■ **OBJECTIVE**
Replace "funnel filter icon" with "sort icon" in the rows between the lines holding "Image resolution: width=719" and "click(604, 52)", inclusive, and give back only those lines, otherwise unchanged and without the pictures.

Saved data entries
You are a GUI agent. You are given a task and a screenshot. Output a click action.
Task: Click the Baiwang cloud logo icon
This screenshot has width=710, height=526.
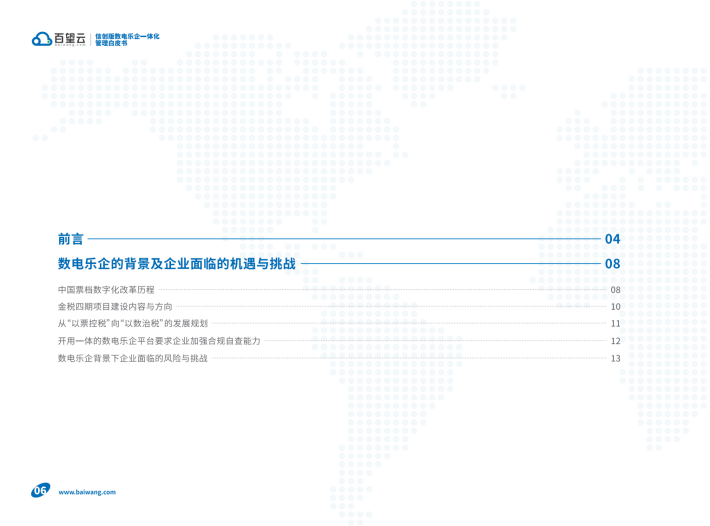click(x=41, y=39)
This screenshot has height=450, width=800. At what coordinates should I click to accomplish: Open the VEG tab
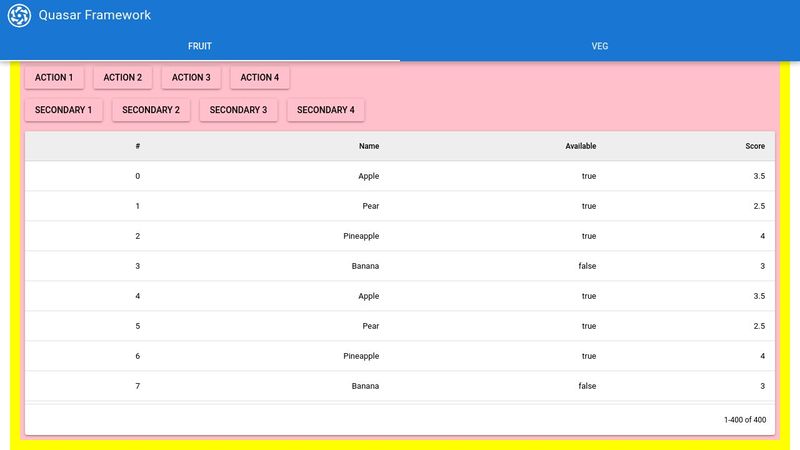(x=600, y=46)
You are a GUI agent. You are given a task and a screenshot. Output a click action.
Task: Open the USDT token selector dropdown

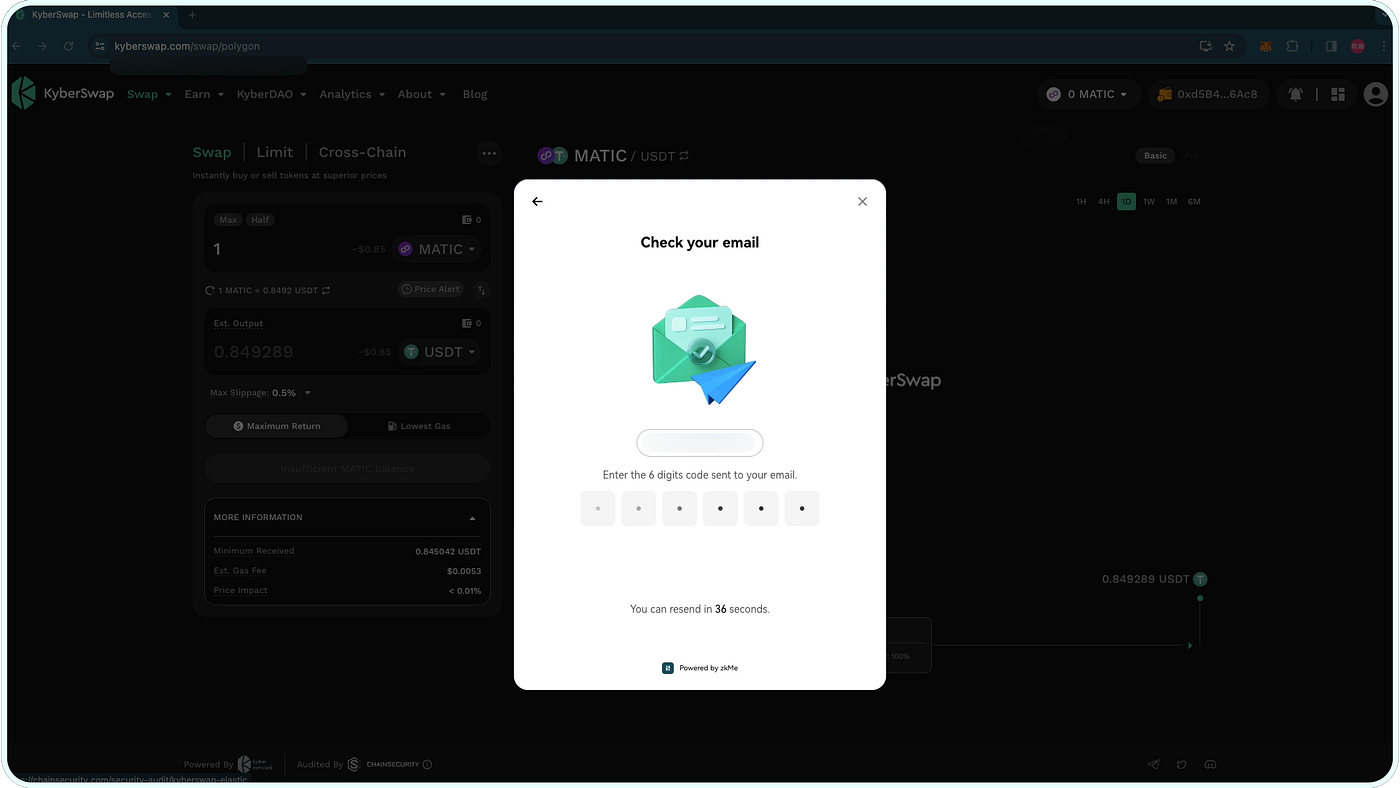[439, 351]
...
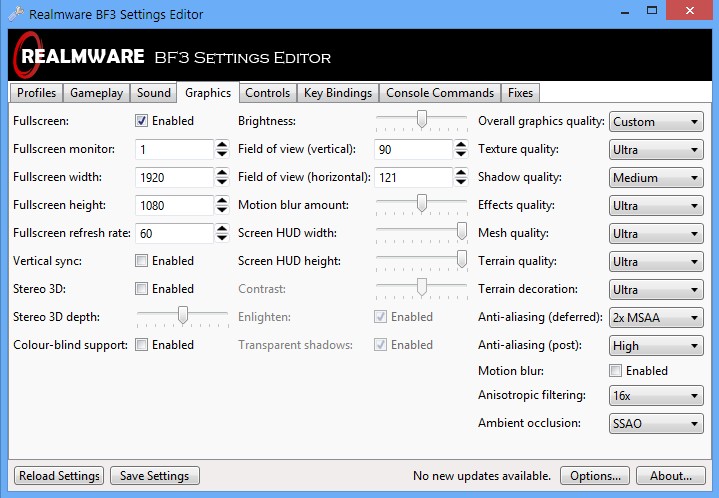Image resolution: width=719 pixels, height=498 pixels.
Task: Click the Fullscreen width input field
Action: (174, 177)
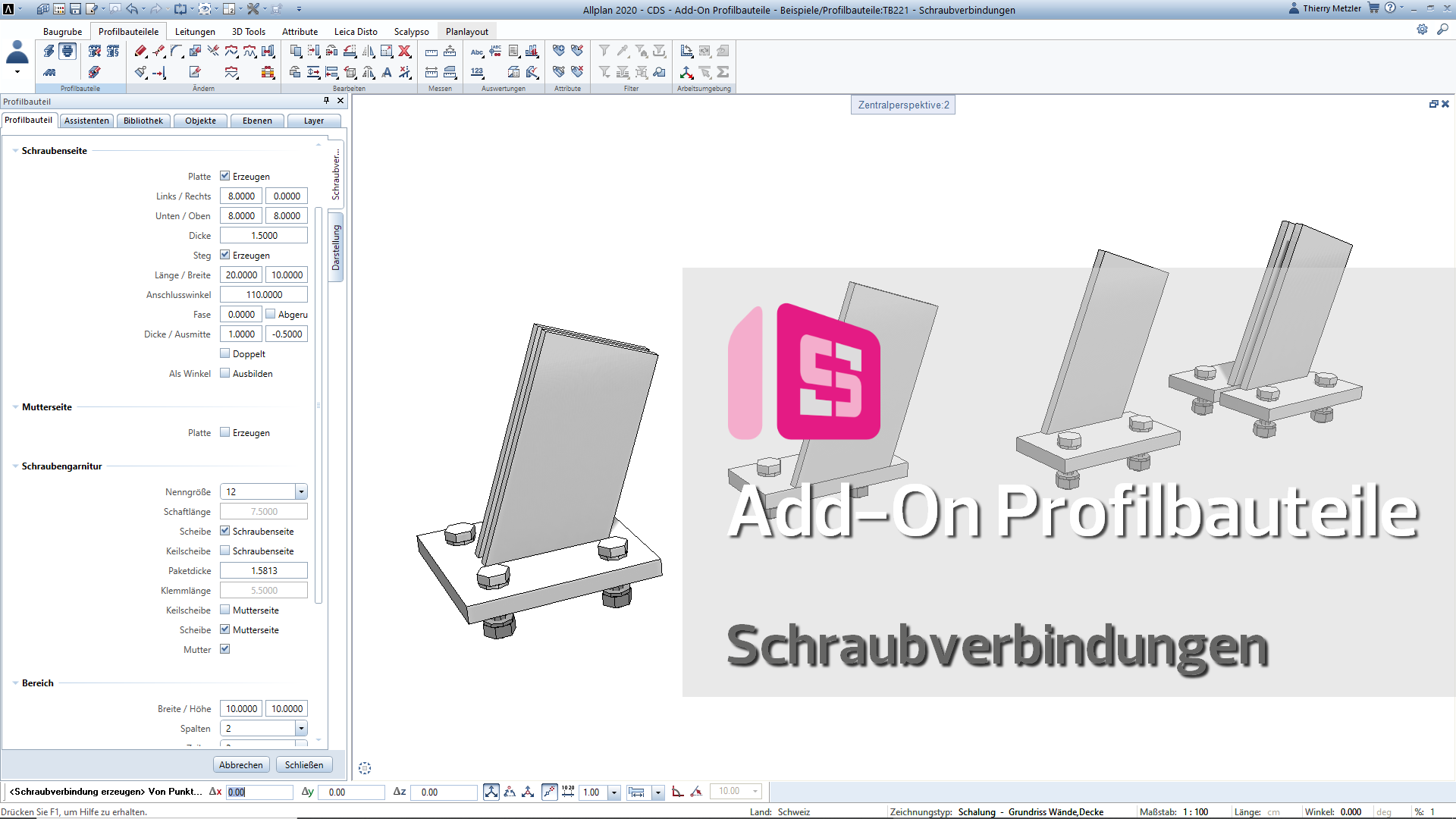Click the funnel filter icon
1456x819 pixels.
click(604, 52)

■ **THE REPLY**
Image resolution: width=719 pixels, height=498 pixels.
Task: Click the Fullscreen width input field
Action: (174, 177)
Click the sort icon
1456x819 pixels.
click(604, 52)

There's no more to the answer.